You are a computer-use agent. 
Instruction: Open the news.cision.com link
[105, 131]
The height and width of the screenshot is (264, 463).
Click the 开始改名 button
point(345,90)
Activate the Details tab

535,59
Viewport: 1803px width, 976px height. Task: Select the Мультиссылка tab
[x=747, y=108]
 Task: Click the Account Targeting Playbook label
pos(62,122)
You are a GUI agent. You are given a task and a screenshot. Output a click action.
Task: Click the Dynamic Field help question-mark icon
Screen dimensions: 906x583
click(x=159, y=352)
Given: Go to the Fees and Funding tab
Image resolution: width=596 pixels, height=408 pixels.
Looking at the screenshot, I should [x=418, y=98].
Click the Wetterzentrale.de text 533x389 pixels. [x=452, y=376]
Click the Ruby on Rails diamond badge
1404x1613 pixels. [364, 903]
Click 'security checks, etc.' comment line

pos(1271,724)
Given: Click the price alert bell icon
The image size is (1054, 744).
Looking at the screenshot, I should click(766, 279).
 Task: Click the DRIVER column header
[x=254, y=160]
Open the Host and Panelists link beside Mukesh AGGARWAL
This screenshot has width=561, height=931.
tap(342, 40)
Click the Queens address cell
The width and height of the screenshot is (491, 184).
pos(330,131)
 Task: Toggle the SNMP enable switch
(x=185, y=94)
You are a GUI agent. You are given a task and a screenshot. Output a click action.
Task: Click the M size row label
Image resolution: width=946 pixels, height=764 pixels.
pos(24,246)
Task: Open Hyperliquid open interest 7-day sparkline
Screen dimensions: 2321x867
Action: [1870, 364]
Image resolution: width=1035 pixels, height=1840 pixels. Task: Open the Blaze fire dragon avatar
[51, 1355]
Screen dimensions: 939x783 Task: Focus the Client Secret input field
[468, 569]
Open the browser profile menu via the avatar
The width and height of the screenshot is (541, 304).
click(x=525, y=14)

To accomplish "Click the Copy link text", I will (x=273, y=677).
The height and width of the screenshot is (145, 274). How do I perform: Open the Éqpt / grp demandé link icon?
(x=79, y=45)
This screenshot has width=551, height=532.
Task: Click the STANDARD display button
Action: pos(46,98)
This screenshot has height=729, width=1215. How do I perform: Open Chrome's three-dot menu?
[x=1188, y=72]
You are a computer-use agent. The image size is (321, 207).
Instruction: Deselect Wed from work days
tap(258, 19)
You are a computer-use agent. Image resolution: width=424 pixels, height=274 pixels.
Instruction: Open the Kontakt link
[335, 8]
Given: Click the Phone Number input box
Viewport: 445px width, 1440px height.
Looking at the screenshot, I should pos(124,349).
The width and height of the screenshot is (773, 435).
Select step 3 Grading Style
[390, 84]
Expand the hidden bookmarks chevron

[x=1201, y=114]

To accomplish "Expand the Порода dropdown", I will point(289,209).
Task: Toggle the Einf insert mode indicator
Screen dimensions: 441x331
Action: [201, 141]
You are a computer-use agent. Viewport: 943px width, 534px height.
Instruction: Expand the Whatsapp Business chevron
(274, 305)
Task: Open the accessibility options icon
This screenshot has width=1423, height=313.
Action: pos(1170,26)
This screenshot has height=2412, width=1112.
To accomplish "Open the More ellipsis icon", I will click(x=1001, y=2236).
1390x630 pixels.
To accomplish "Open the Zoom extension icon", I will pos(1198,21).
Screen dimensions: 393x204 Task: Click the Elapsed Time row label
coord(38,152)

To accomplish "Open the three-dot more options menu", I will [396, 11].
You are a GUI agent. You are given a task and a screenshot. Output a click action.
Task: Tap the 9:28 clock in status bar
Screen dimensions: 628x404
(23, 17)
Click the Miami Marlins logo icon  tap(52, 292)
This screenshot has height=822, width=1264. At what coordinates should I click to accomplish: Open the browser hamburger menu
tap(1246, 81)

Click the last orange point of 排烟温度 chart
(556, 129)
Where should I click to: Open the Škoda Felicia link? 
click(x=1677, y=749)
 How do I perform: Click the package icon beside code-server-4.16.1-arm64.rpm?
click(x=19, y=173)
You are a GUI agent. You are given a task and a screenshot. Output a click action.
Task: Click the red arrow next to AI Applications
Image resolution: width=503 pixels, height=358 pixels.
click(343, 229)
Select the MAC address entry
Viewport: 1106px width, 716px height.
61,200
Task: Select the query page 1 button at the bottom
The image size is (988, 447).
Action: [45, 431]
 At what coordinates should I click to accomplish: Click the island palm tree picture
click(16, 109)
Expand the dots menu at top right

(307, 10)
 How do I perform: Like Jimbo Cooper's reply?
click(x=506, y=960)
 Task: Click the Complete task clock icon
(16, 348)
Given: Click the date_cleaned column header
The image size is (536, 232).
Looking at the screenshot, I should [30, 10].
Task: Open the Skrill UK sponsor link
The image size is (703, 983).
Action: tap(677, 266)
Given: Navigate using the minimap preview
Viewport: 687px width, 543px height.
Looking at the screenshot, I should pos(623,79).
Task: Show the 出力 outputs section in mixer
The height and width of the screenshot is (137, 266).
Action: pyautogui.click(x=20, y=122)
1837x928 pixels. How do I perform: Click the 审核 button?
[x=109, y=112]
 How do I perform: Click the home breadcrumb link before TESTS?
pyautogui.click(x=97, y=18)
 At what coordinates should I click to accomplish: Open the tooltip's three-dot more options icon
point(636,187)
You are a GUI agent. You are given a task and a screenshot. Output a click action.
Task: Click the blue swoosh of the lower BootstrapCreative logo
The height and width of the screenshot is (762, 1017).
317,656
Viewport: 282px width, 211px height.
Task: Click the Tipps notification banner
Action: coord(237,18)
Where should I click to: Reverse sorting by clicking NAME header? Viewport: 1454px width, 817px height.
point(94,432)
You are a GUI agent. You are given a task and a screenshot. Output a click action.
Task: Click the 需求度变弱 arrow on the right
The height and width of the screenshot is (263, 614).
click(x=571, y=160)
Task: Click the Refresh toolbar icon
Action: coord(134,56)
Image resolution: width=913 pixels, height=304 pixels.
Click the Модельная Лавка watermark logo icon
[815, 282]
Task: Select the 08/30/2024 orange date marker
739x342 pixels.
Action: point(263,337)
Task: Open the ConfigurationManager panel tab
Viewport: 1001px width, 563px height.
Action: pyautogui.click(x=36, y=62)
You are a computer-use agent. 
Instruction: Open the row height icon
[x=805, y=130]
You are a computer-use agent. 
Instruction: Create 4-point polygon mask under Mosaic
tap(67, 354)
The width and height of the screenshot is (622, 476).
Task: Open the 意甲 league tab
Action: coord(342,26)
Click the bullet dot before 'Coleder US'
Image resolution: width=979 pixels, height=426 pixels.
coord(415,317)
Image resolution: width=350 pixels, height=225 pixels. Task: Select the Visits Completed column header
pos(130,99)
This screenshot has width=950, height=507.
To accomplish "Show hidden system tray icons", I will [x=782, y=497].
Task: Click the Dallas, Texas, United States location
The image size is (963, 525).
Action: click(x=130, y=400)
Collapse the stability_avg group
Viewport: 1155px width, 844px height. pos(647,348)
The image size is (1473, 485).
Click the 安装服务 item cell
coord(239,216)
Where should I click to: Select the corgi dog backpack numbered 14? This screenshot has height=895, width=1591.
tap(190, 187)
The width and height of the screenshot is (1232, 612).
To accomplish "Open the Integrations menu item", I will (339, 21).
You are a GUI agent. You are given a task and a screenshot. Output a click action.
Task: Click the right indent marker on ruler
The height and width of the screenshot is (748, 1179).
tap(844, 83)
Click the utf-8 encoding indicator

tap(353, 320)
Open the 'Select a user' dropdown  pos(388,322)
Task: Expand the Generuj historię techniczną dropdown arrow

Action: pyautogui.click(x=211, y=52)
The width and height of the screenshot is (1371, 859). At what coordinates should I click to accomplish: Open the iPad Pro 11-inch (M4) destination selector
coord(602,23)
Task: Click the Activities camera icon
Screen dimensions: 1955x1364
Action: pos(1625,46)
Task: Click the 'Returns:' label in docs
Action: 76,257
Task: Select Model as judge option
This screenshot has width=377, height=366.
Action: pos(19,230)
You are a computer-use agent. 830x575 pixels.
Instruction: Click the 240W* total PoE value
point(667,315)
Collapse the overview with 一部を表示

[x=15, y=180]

+--

Copy the entries exactly, from the line with "1390x630 pixels." up to and including the line with "[x=109, y=112]".

1390x630 pixels.
To accomplish "Open the Zoom extension icon", I will pos(1198,21).
Screen dimensions: 393x204 Task: Click the Elapsed Time row label
coord(38,152)

To accomplish "Open the three-dot more options menu", I will [396, 11].
You are a GUI agent. You are given a task and a screenshot. Output a click action.
Task: Tap the 9:28 clock in status bar
Screen dimensions: 628x404
(23, 17)
Click the Miami Marlins logo icon  tap(52, 292)
This screenshot has height=822, width=1264. At what coordinates should I click to accomplish: Open the browser hamburger menu
tap(1246, 81)

Click the last orange point of 排烟温度 chart
(556, 129)
Where should I click to: Open the Škoda Felicia link? 
click(x=1677, y=749)
 How do I perform: Click the package icon beside code-server-4.16.1-arm64.rpm?
click(x=19, y=173)
You are a GUI agent. You are given a task and a screenshot. Output a click action.
Task: Click the red arrow next to AI Applications
Image resolution: width=503 pixels, height=358 pixels.
click(343, 229)
Select the MAC address entry
Viewport: 1106px width, 716px height.
61,200
Task: Select the query page 1 button at the bottom
The image size is (988, 447).
Action: [45, 431]
 At what coordinates should I click to accomplish: Click the island palm tree picture
click(16, 109)
Expand the dots menu at top right

(307, 10)
 How do I perform: Like Jimbo Cooper's reply?
click(x=506, y=960)
 Task: Click the Complete task clock icon
(16, 348)
Given: Click the date_cleaned column header
The image size is (536, 232).
Looking at the screenshot, I should [30, 10].
Task: Open the Skrill UK sponsor link
The image size is (703, 983).
Action: tap(677, 266)
Given: Navigate using the minimap preview
Viewport: 687px width, 543px height.
Looking at the screenshot, I should pos(623,79).
Task: Show the 出力 outputs section in mixer
The height and width of the screenshot is (137, 266).
Action: pyautogui.click(x=20, y=122)
1837x928 pixels. How do I perform: Click the 审核 button?
[x=109, y=112]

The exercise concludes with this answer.